Les courants islamistes ne manquent pas d'imagination pour provoquer les autorités publiques et tester leurs réactions.
Après les burkinis dans les piscines ou sur les plages, voici qu'apparaît, à l'école cette fois, un nouveau phénomène vestimentaire.
Le journal L'Opinion révèle que des élèves se mettent à porter abayas et kamis, inhabituels en France, qualifiant leur tenue de « culturelle ». Ce costume est peut-être courant dans certains pays du Moyen-Orient, mais que peut-il signifier en France, qui n'est pas, que l'on sache, de tradition musulmane ?
Selon les renseignements territoriaux, qui ont alerté le ministère de l'Intérieur, et les rectorats, qui, de leur côté, ont informé le ministère, ce phénomène prendrait de plus en plus d'ampleur. Des « défis » seraient même apparus sur les réseaux sociaux pour inciter les jeunes à éprouver la réaction de leur lycée. Selon L'Opinion, tout laisse à penser que, si ce n'est pas une opération concertée, il s'agit en tout cas d'un « prosélytisme affirmé ».
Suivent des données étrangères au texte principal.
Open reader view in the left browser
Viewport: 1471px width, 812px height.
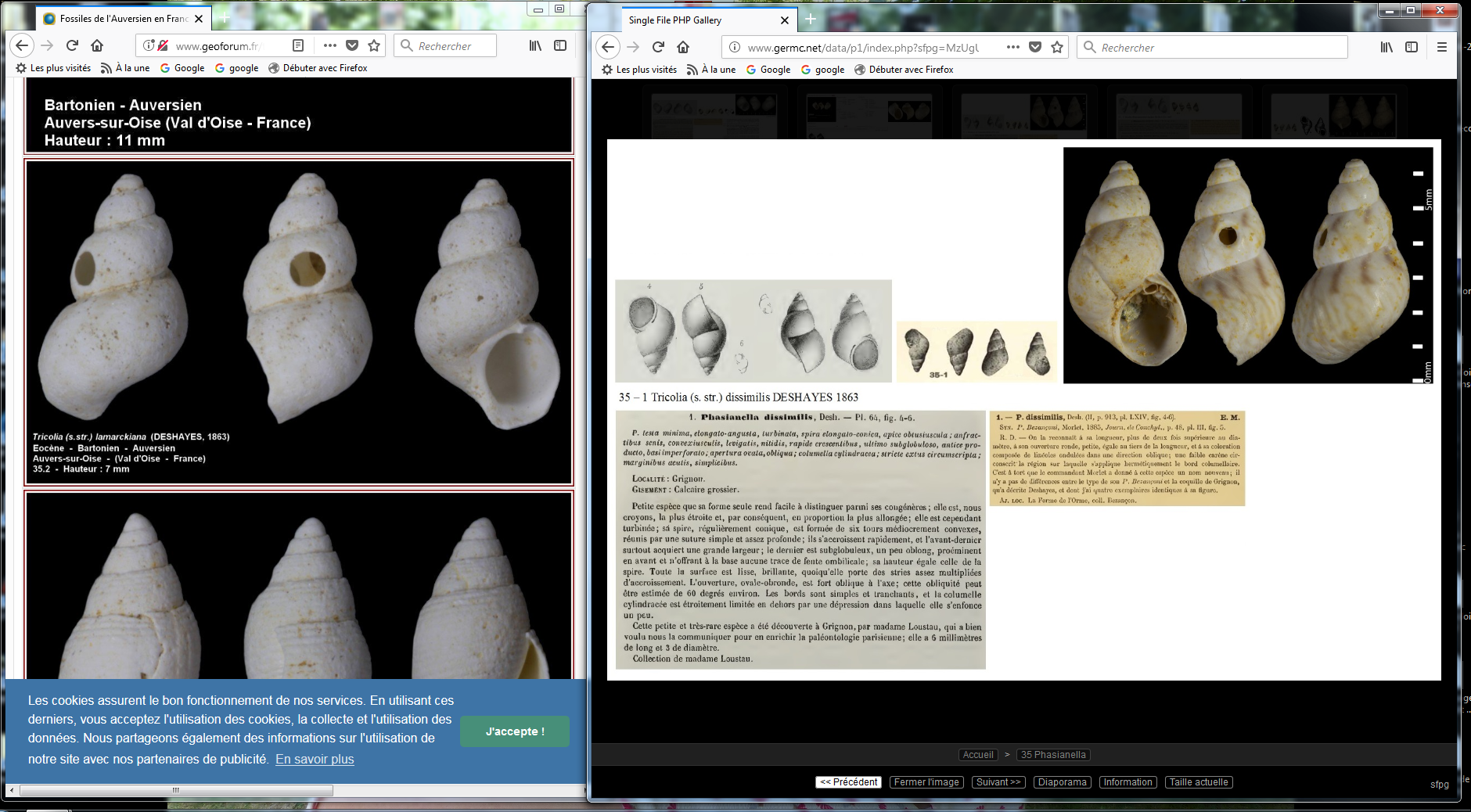298,45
Peut-on attendre de Gérald Darmanin, qui peine à nommer les violences commises aux abords du Stade de France, qu'il prenne ce problème à bras-le-corps ? Quant à Macron, selon son habitude, il tourne autour du pot. Interrogé à Marseille, il a déclaré qu'il serait « très clair », ce qui n'est pas de bon augure. Il a précisé que « la politique qu'[il veut] conduire est toujours la même, celle de la vérité », soulignant que « la loi est très claire : pour tous nos élèves dans nos écoles, il n'y a pas de signe religieux ». De quoi s'inquiéter, quand on connaît son rapport à la vérité. Pap Ndiaye, le nouveau ministre, n'a plus qu'à trouver les solutions.